» **YOUR INSTRUCTIONS**: Please carry on the text about schoolboys trying hypnotism, starting right after its last sentence.

» **READING PASSAGE**:

Sunday 9 September 2007


At one time there was a vogue for hypnotism in the school. I'm not sure whether it was Azad Shivdasani who started it, but he certainly brought a book on the subject to the school. This must have been in the summer term; I remember he and I and Emile Farhi lying in the long grass around the edge of the main cricket pitch, trying to hypnotize each other according to the instructions in the book. We never succeeded, but we spent quite a long time trying.

Rumour suggested that others were more successful. According to an unverified story I heard, someone hypnotized a boy and told him that he could feel nothing in his hand. Another boy, who thought hypnotism was rubbish and wanted to prove it, hit the hypnotized boy's hand very hard with a cricket stump; and, sure enough, he didn't feel it. But later, when the hypnotism was removed or wore off, he felt it all right, and had to request medical attention.


Julian Williams said...

I do remember boys experimenting with hypnotism; boys would hypnotise other boys and give them a stick to hold; then they would tell them it was a dog they had to take for a walk. I think this was Stouts Hill, but it might have been at a later school.

I also remember experimants at South Bend where Wynn (I think it was Wynn) would breath in and out very fast and then hold his nose and blow, this made him pass out for a few seconds.

» **DATA TO EXAMINE**:

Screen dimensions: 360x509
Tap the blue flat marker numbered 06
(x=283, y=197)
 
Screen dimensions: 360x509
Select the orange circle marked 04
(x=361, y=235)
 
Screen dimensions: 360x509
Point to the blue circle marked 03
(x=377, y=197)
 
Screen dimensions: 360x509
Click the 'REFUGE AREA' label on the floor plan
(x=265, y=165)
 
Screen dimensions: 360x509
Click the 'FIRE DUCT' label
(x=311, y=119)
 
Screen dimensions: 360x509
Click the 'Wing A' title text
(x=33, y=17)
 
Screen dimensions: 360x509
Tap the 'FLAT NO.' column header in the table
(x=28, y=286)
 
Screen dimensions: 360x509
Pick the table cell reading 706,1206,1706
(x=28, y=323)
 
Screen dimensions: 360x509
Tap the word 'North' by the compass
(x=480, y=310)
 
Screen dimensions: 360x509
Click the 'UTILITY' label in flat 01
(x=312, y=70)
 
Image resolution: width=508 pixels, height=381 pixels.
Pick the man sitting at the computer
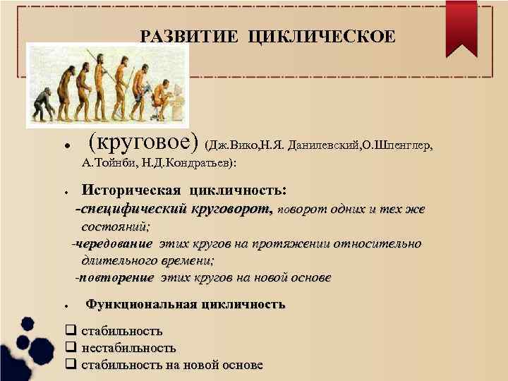pyautogui.click(x=163, y=99)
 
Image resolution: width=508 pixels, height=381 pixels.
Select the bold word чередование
pyautogui.click(x=114, y=244)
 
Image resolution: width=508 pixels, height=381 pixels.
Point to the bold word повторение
pyautogui.click(x=117, y=278)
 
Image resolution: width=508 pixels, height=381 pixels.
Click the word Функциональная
pyautogui.click(x=139, y=305)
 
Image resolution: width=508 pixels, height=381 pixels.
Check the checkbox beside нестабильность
pyautogui.click(x=70, y=347)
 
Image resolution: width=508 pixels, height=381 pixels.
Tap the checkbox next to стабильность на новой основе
pyautogui.click(x=70, y=365)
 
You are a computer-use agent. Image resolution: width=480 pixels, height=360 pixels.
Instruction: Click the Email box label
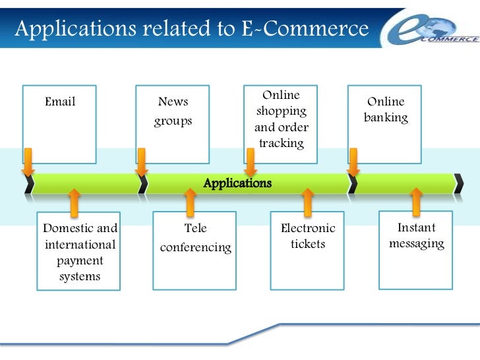(x=60, y=102)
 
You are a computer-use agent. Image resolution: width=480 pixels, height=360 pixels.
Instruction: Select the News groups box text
(x=173, y=111)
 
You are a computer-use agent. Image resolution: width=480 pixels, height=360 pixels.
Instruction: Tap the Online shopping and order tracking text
(x=282, y=119)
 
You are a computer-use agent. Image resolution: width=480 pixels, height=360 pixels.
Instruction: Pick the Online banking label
(x=386, y=110)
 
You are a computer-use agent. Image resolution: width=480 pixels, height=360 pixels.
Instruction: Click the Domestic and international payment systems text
(x=80, y=253)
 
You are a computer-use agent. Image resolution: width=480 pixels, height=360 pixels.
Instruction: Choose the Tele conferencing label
(x=195, y=238)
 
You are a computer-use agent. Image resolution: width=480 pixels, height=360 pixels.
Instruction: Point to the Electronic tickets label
(x=308, y=236)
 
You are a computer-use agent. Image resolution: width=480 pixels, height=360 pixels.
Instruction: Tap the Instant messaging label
(x=417, y=236)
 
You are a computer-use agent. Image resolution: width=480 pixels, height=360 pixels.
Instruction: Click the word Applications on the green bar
(x=237, y=183)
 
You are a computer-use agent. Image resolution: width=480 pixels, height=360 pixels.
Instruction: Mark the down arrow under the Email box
(x=28, y=162)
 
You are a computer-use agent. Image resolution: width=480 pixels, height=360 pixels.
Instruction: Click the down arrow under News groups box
(x=141, y=162)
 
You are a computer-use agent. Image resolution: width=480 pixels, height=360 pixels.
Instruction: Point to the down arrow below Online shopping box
(x=251, y=162)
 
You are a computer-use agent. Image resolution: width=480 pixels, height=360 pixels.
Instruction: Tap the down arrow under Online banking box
(x=353, y=162)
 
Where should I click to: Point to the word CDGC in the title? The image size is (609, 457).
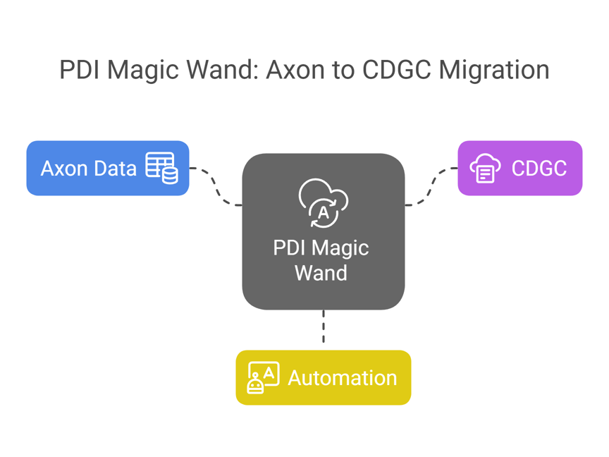pos(397,70)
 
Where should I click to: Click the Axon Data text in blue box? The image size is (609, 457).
pos(89,169)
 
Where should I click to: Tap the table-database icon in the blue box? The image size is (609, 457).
pos(161,168)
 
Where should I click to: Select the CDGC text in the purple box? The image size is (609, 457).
pos(539,169)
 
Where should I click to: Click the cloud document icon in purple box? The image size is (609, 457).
pos(485,168)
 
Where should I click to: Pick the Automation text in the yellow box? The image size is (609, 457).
pos(342,377)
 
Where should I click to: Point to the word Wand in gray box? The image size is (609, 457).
pos(321,273)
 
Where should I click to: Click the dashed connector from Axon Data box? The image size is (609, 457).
pos(216,187)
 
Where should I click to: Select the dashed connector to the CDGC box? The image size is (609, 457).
pos(430,187)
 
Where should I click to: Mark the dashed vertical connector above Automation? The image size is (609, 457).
pos(323,329)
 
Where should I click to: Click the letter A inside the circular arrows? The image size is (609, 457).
pos(323,212)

» **THE ANSWER**:
Unknown said...

I remember finding a book on Hypnotism in the school library and we decided to see if it worked by hypnotising Attah Rahman in the library with a modest audience. We could not wake him up and had to go and call one of the masters for help. I seem to recall this caused some fuss and a ban on hypnotism, which, it seems, did not last long!

Jonathan said...

I don't think we were aware of a ban on hypnotism. However, the masters may not have been aware of our experiments, which were conducted privately.

Anonymous said...

I was at the school somewhat later, but this rings a vague bell.What I do remember was a craze for making people faint by requiring them to hold deep breaths in the chest and then squeezing hard.There was an epileptic boy in whom a fit could be induced by such means, which caused no end of amusement.I don't suppose this would go down too well today.